**Record set**

________________________________________

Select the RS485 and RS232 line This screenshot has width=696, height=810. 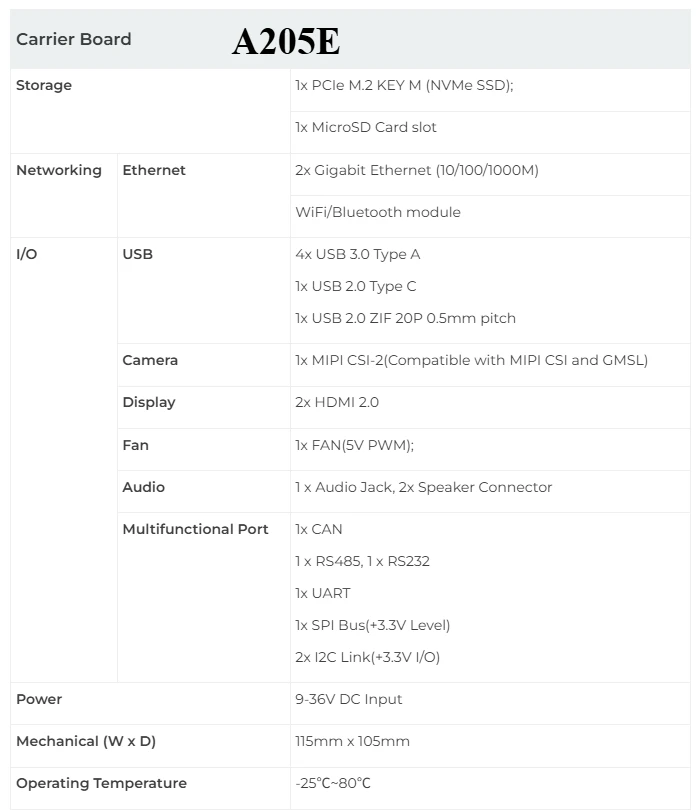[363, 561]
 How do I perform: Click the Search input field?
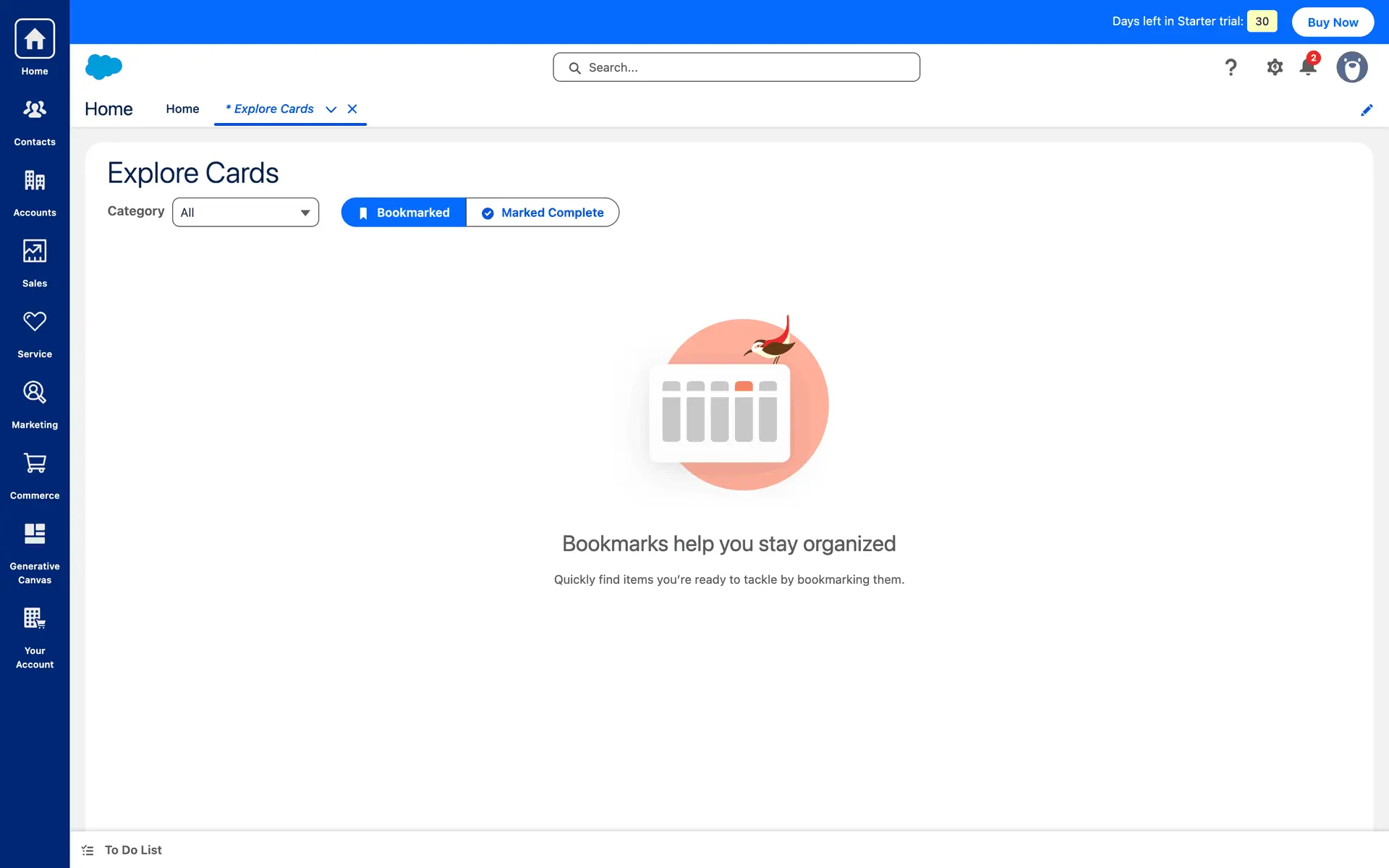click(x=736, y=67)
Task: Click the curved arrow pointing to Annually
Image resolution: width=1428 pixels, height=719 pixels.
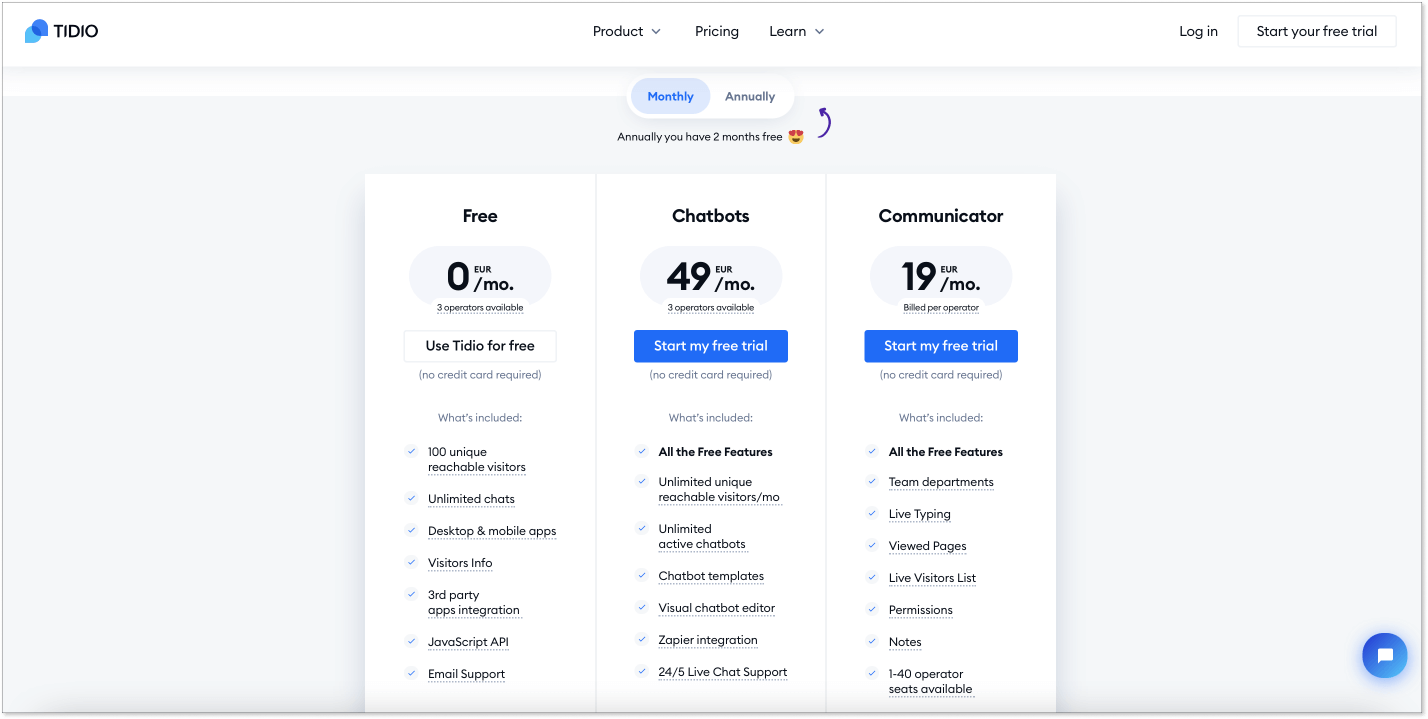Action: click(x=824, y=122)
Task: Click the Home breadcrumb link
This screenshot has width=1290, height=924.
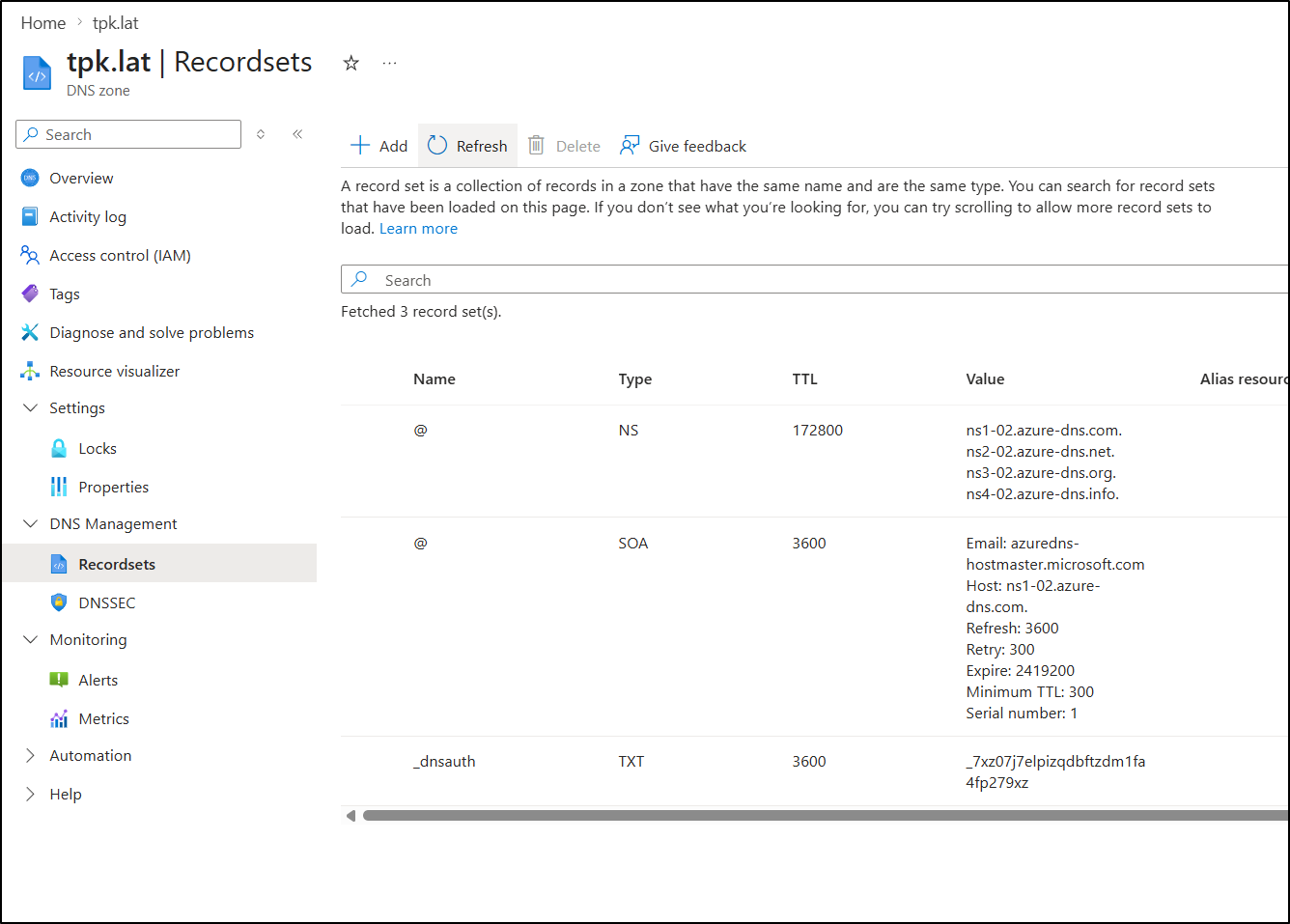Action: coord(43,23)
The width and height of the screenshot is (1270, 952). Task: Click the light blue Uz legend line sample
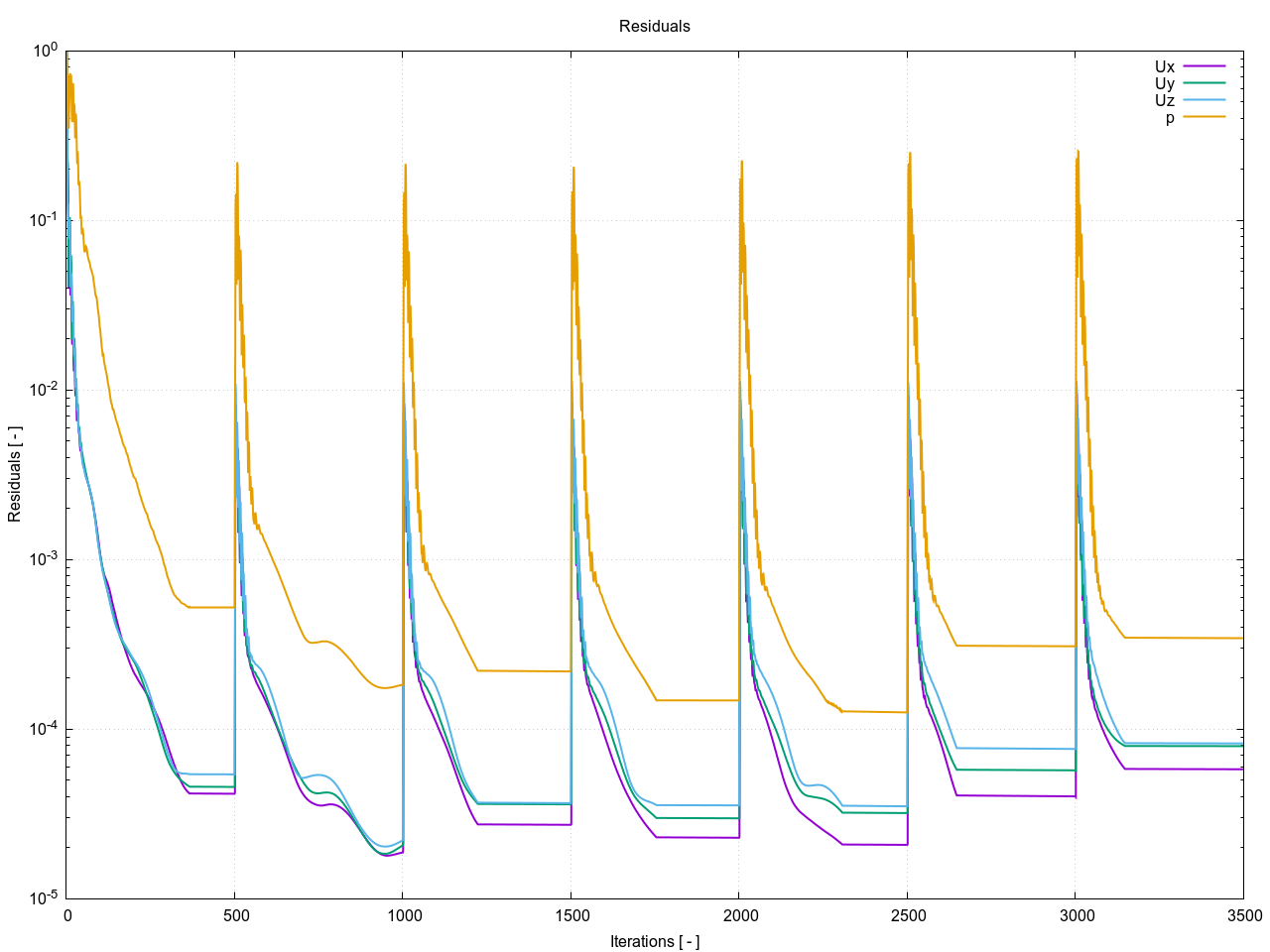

________________________________________

**Goal**
Could you quote the items word for word, starting with the line that contains "Task: Click the Home breadcrumb link" and including everything through the end of the items, with the pictures left out?

**Solved exercise**
Task: Click the Home breadcrumb link
This screenshot has width=1290, height=924.
Action: coord(43,23)
The width and height of the screenshot is (1270, 952). Task: Click the light blue Uz legend line sample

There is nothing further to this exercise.